Roman is committed to using the most eco-friendly materials possible. He works with oils rather than acrylic paints, and wood panels as opposed to canvas. “This idea of making every practice sustainable is really important to me,” he says. “Those ideas have tied into the way I construct all of my paintings now.”

The artist’s interest in the environment has coincided nicely with his latest project — a collaboration with Rebecca Gilbert of Native Earth Teaching Farm. Roman and his fiancée Danielle Mulcahy, an illustrator, filmmaker, and multimedia artist who also works with wool and fiber, will be running the Native Earth farm stand this summer. The store will offer farm products and fiber art, and spinning, dyeing, and knitting supplies, as well as artwork by Roman and Mulcahy. “It’s a great opportunity for us to intersect our interests in sustainability, agriculture, and using local resources with our fine art,” says Roman. “We love the mission of Native Earth. We’re very eager to jump in in any way to help further that mission.”
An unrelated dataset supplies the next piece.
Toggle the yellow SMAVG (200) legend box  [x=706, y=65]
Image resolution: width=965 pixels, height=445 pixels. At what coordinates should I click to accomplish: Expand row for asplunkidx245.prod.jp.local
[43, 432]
The couple will also continue to show at the Vineyard Artisans Festival and the Chilmark Flea Market under their artists’ cooperative name, Barnyard Saints Art. This summer Roman will be showing at the Field Gallery for the first time. His growing success has allowed him, at this point, to focus on his art full-time.

The Vineyard native studied painting at MassArt in Boston, where he met Mulcahy. After earning his B.F.A., Roman spent some time working at the Institute of Contemporary Art, conducting tours and doing gallery talks. “I’d get a lot of time focusing on a single exhibition and really soaking it in,” says Roman. “Having the language to talk about the work that I studied and seeing all of these ideas play out in actuality in a museum setting, as opposed to the academic setting, was a really informative experience. I got the chance to experience art on a different timescale: Instead of seeing a particular work for a few minutes during a museum trip, I saw it every day for months. I learned as much there as I did at MassArt.”

Roman moved to his Island home with Mulcahy full-time in 2013. He worked for a while at the Charter School, teaching first and second graders. The couple started showing at the Martha’s Vineyard Artisans Festival and the Chilmark Flea, selling original artworks and fiber crafts.

As with his work, the artist tends to look at his place in the art world from an analytic perspective. “I’ve gotten to thinking about painting in very classical terms, not in terms of some conservative classical or neoclassical style, but as an art that accepts its own conventions and uses them to transform itself and extend its own range and narrative,” says Roman. “There is a very long history of painting, and everything that I make is in dialogue with that very long history. Everything that you do as an artist is building upon a thousands-of-years-long visual narrative.”

“For me, art history is the understanding that nothing, at the time it was made, was history. Every piece was contemporary. There was a time when Vermeer was the Rothko of his day. That has been true ever since the first person put their hand against a cave wall and blew ocher at it.”